L’accès aux services essentiels, tels que l’éducation, la santé et l’eau, est indispensable pour renforcer le potentiel productif des jeunes Centrafricains et peut permettre d’amorcer une réduction durable de la pauvreté.
Indicateurs de pauvreté non monétaire
5. Protection sociale
Les politiques visant à renforcer le capital humain et à améliorer les moyens de subsistance prennent du temps avant de produire leurs effets sur la réduction de la pauvreté. Elles doivent s’accompagner de mesures plus directes, comme la mise en place de filets de protection sociale, qui permettent de garantir que les ménages puissent satisfaire leurs besoins alimentaires de base.
Il est crucial d’étendre la protection sociale, les programmes actuels étant bien trop insuffisants pour répondre aux besoins des plus vulnérables. En 2021, 1 % seulement des Centrafricains vivaient dans un ménage recevant des transferts monétaires de l’État, moins de 10 % dans un ménage bénéficiant de soins pour les nourrissons et les femmes enceintes, et 14 % dans un ménage recevant une aide alimentaire en nature. Les ménages adoptent par conséquent des stratégies de survie pour faire face aux chocs, qui consistent notamment à réduire leur consommation de nourriture, avec le risque d’affaiblir les investissements dans le capital physique et humain.

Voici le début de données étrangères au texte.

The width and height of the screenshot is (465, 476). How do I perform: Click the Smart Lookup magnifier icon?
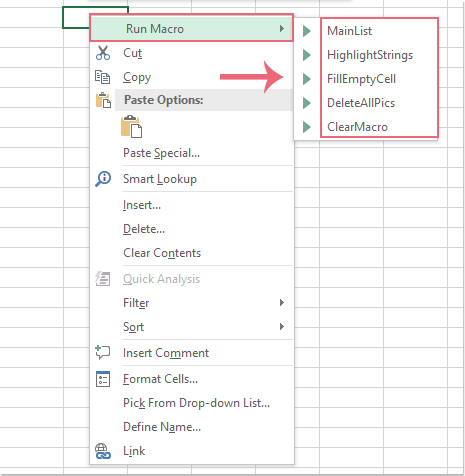(103, 179)
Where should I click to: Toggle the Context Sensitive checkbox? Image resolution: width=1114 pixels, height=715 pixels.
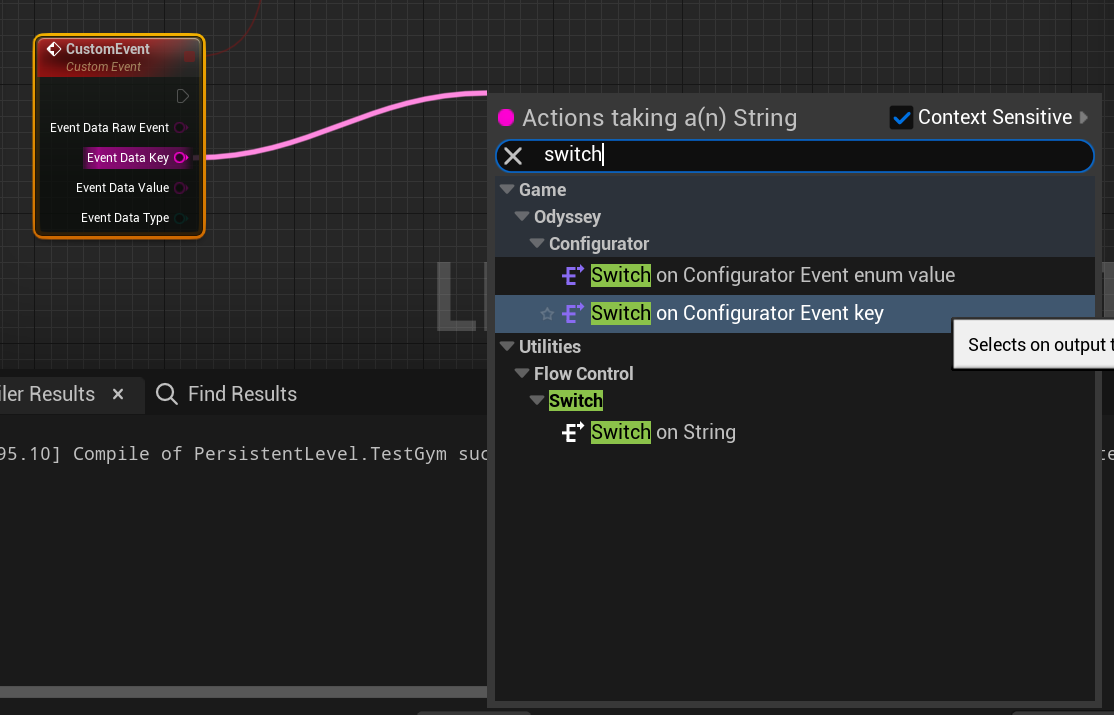[x=901, y=118]
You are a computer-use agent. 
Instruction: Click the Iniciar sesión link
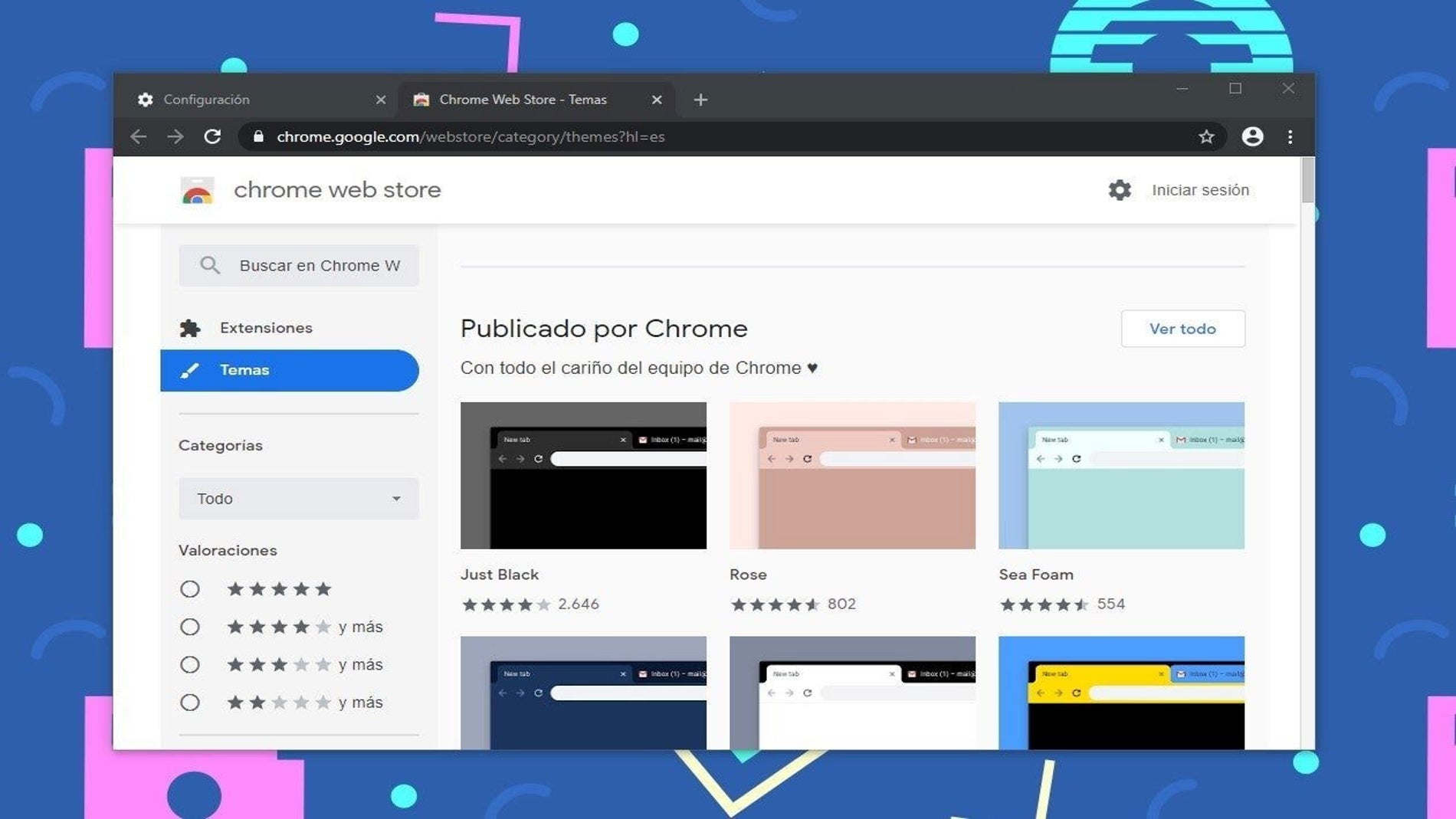pos(1200,190)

Compte tenu des contraintes budgétaires, il est essentiel de définir des priorités et de mieux cibler les filets sociaux afin d’atteindre ceux qui en ont le plus besoin. La promotion de la paix et de la sécurité est également essentielle, et toutes les politiques de réduction de la pauvreté doivent tenir compte d’un contexte marqué par des déplacements de population et une situation de conflit.
Chocs subis par les ménages pauvres et non pauvres en RCA
Le rapport s’appuie sur des microdonnées sans précédent pour proposer des stratégies réalistes visant à sortir les Centrafricains de la pauvreté. Il repose principalement sur l’Enquête harmonisée sur les conditions de vie des ménages (EHCVM), dont les résultats permettent d’évaluer le niveau de pauvreté en RCA pour la première fois depuis plus d’une décennie. L’utilisation des données pour suivre les progrès accomplis sur le front de la réduction de la pauvreté et de l’amélioration des conditions de vie peut offrir aux décideurs politiques des indications plus concrètes et plus précises, tout en les obligeant à rendre des comptes et en permettant de renforcer la transparence et de favoriser la bonne gestion des affaires publiques.